Source material:
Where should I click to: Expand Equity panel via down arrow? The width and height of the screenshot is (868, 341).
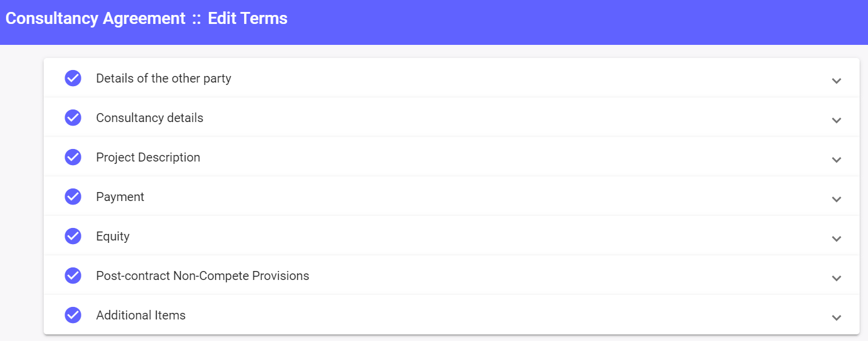836,238
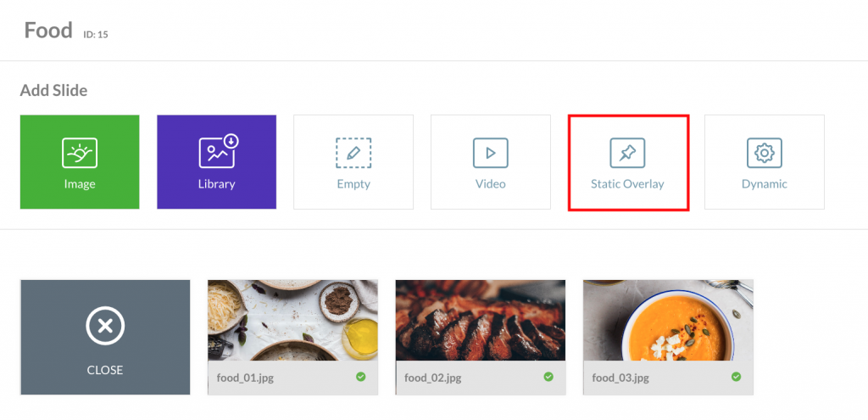Select the food_01.jpg ingredients thumbnail
868x420 pixels.
[x=292, y=320]
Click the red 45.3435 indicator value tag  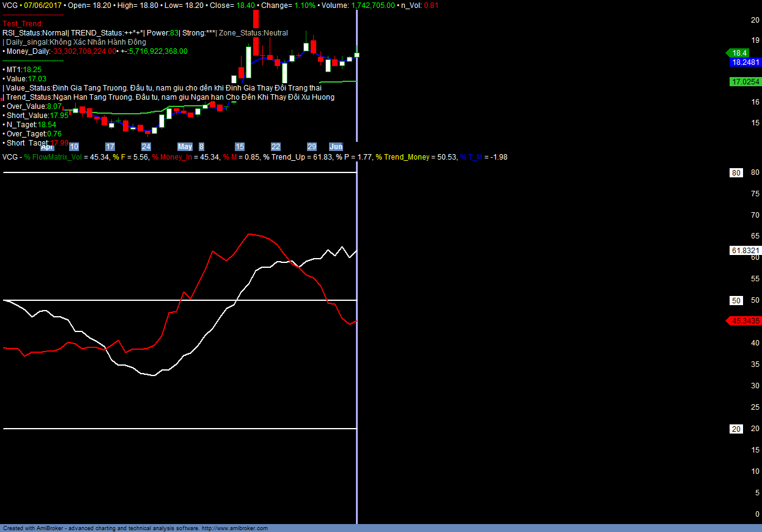point(744,320)
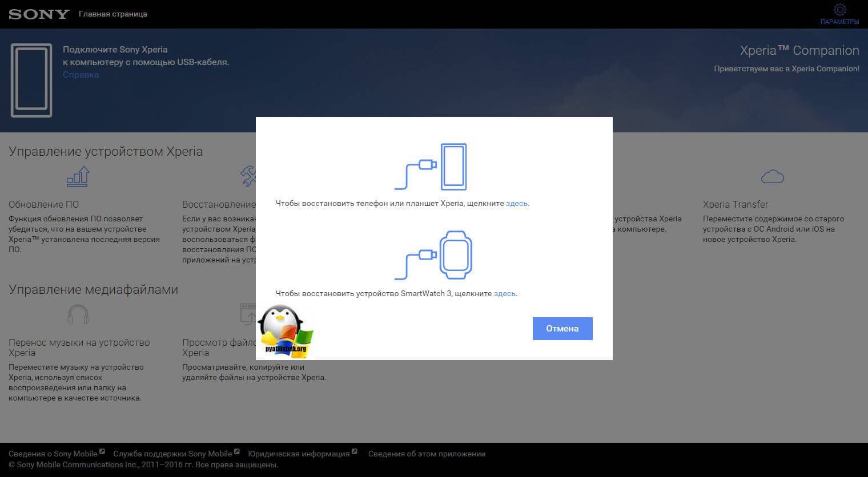This screenshot has height=477, width=868.
Task: Open Сведения о Sony Mobile link
Action: [x=53, y=454]
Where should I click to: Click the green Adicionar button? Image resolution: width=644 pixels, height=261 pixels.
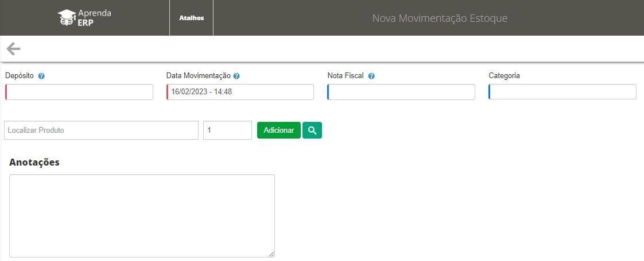point(278,131)
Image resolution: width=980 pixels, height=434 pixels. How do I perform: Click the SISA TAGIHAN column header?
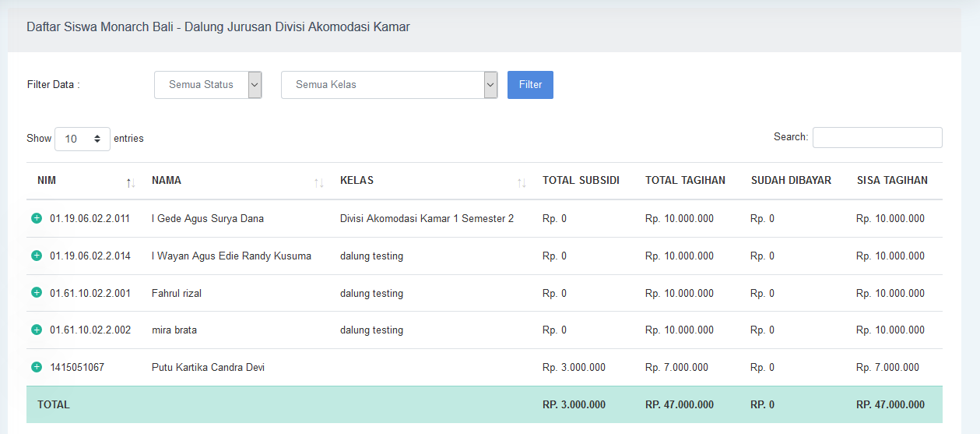[892, 181]

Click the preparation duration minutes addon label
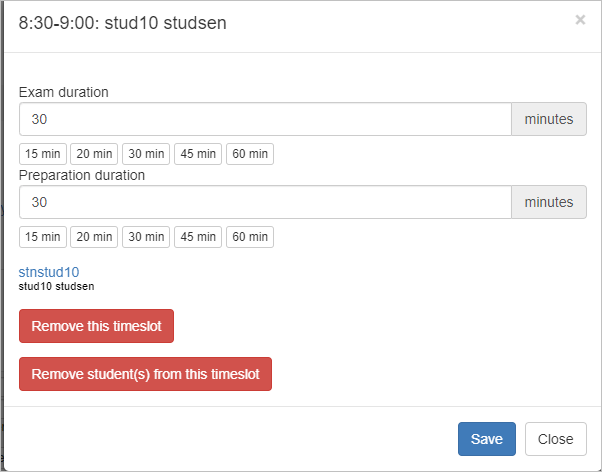(549, 202)
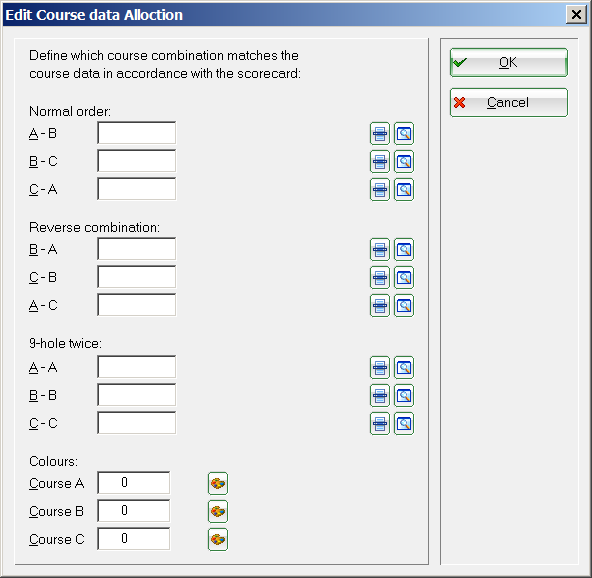Focus the C - C input field
The height and width of the screenshot is (578, 592).
[x=137, y=423]
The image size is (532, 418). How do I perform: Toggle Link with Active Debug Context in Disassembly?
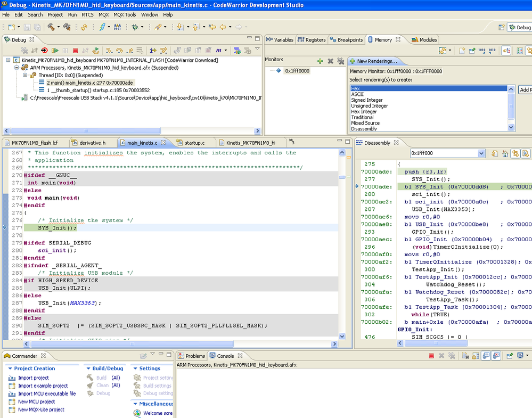tap(515, 153)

Task: Copy exactly, and copy nothing else: the lines from the one containing "Image resolution: width=980" through the end of the data, both ends included, with pictures left out.

Answer area:
Image resolution: width=980 pixels, height=434 pixels. How do I perform: Click the SISA TAGIHAN column header?
[892, 181]

Click the preparation duration minutes addon label
(549, 202)
Focus the C - C input field
The height and width of the screenshot is (578, 592).
[x=137, y=423]
The image size is (532, 418). How do I perform: Toggle Link with Active Debug Context in Disassembly?
tap(515, 153)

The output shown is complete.